Plombé par une crise de gouvernance, Edgar Grospiron a démissionné jeudi de la tête du comité d'organisation des JO-2030, estimant que "les conditions n'étaient plus réunies" pour lui permettre de mener le projet, à trois ans et demi de la cérémonie d'ouverture.
"Oui, il y a eu des obstacles. Oui, il y a eu des accrochages. Oui, il y a eu des décisions difficiles à prendre", a admis l'ancien champion olympique de ski de bosses sur son profil LinkedIn, tenant à rappeler la "temporalité extrêmement courte" de ces Jeux d'hiver obtenus en juillet 2024 par la France après une candidature express.
Edgar Grospiron n'était pas présent lors de la réunion jeudi après-midi des parties prenantes d'Alpes 2030 - l'Etat, les comités olympique et paralympique ainsi que les régions organisatrices Auvergne-Rhône-Alpes et Provence-Alpes-Côte d'Azur - qui devaient se prononcer sur son avenir.

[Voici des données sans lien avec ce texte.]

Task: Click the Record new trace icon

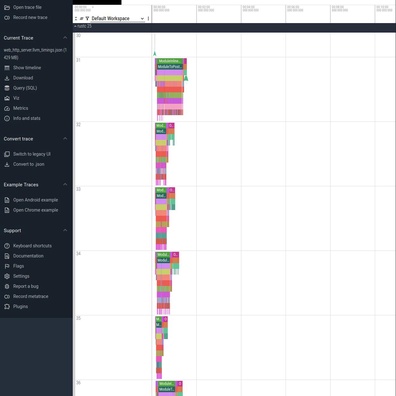Action: 7,17
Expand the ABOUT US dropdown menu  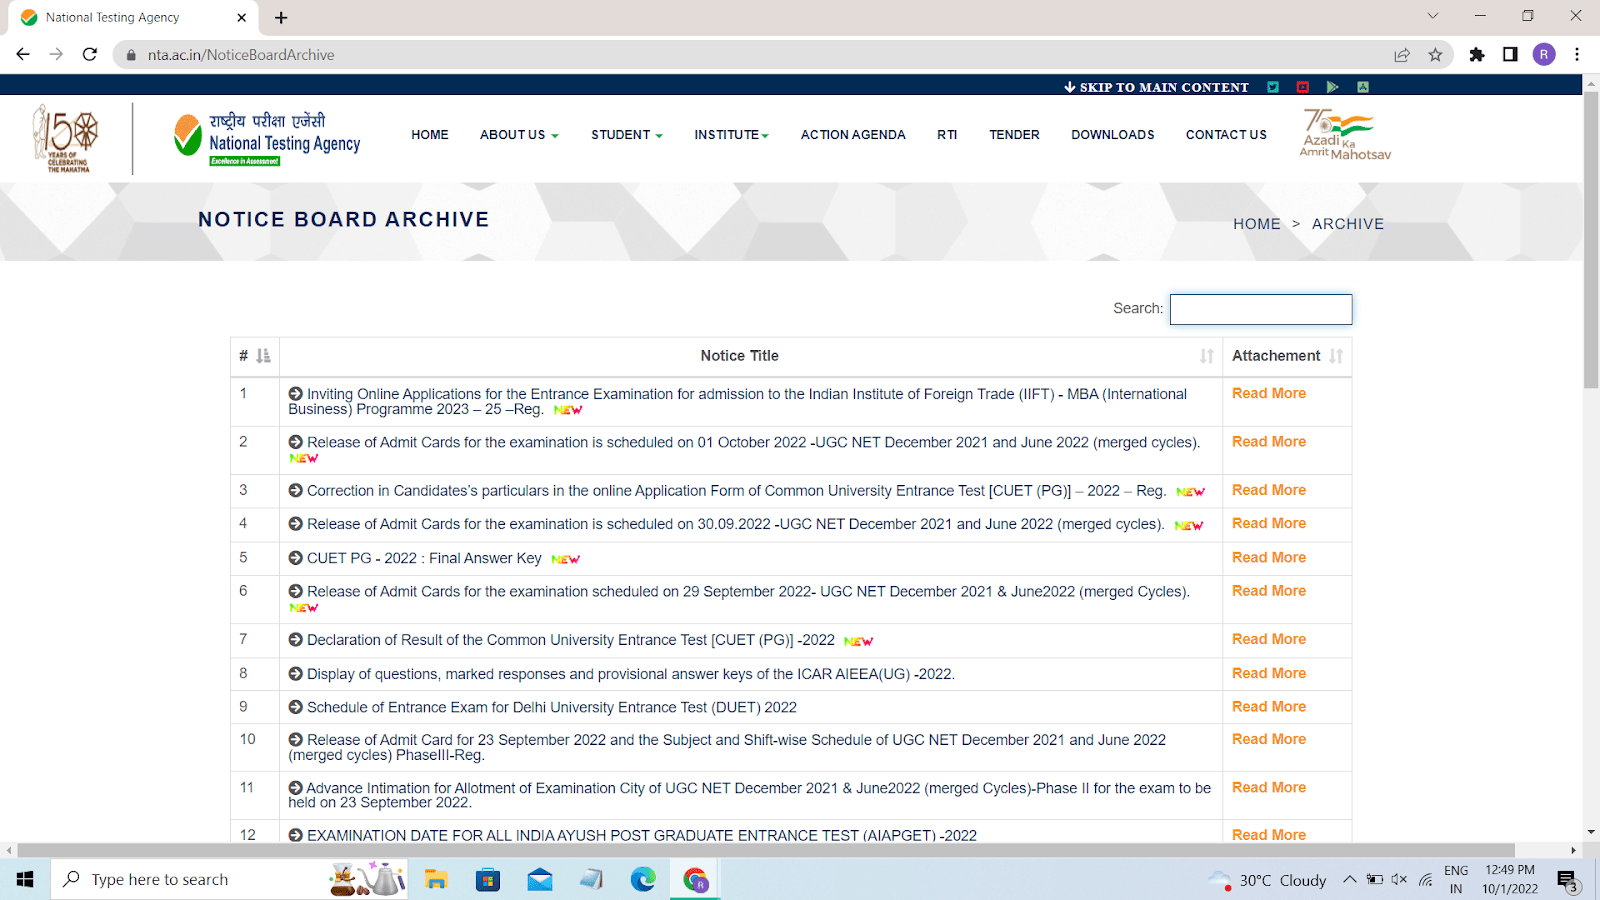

Réunis en bureau exécutif, les principaux acteurs de ces Jeux ont estimé que sa décision "de quitter la présidence s'inscrit dans une transition choisie, organisée et assumée, dans l'intérêt du projet et de sa gouvernance. Elle traduit une volonté partagée avec les parties prenantes de permettre à l'organisation d'entrer rapidement dans cette nouvelle phase opérationnelle".
Un an et demi après son arrivée à la tête du Cojop, le Haut-Savoyard, âgé de 57 ans, a été poussé vers la sortie en raison d'une perte de confiance des parties prenantes, usées par une crise de gouvernance sans fin.
En décembre dernier, la démission de la directrice des opérations, Anne Murac, avait marqué le début d'une série noire de départs qui avait culminé avec celui du numéro deux de l'instance Cyril Linette, annoncé en pleins Jeux d'hiver de Milan-Cortina et justifié par des "désaccords insurmontables" avec Edgar Grospiron.
- Organiser l'intérim -
Mission d'inspection générale, recommandations d'un ancien de Paris-2024, intérim de l'ex-préfet Michel Cadot puis arrivée du préfet Vincent Roberti comme nouveau directeur général: aucun remède n'aura réussi à remettre la gouvernance sur de bons rails.
Et les bonnes nouvelles du début d'été - dévoilement des emblèmes, annonce d'EDF comme premier sponsor premium, bouclage de la carte des sites olympiques - n'auront pas réussi à sauver le siège d'Edgar Grospiron.
Au-delà de tensions en interne, il a dû affronter des luttes d'influence politique et des crispations avec certains acteurs en région vivant mal la volonté de certains responsables parisiens de transplanter dans leurs territoires de montagne l'expérience de Paris-2024.
Sa gestion managériale et sa vision de la gouvernance sont aussi pointées par ses détracteurs qui le décrivent comme "n'en faisant qu'à sa tête" et "n'écoutant rien".
Le dernier bureau exécutif avant la trêve estivale, fin juillet, avait achoppé sur deux nominations de cadres proposées par Edgar Grospiron. Les parties prenantes des JO avaient exprimé des désaccords sur les profils pressentis, le président de la région Aura Fabrice Pannekoucke ayant même claqué la porte avant d'assister à la suite de la réunion en visio.
Un audit sur le climat social a été mené auprès de la centaine de salariés de l'instance ces dernières semaines, et ses conclusions doivent être rendues cette semaine.
Le Cojop a précisé jeudi qu'une assemblée générale extraordinaire se tiendrait lundi afin "d'organiser l’intérim, jusqu’à la désignation prochaine d’une ou d’un nouveau président pour les JO".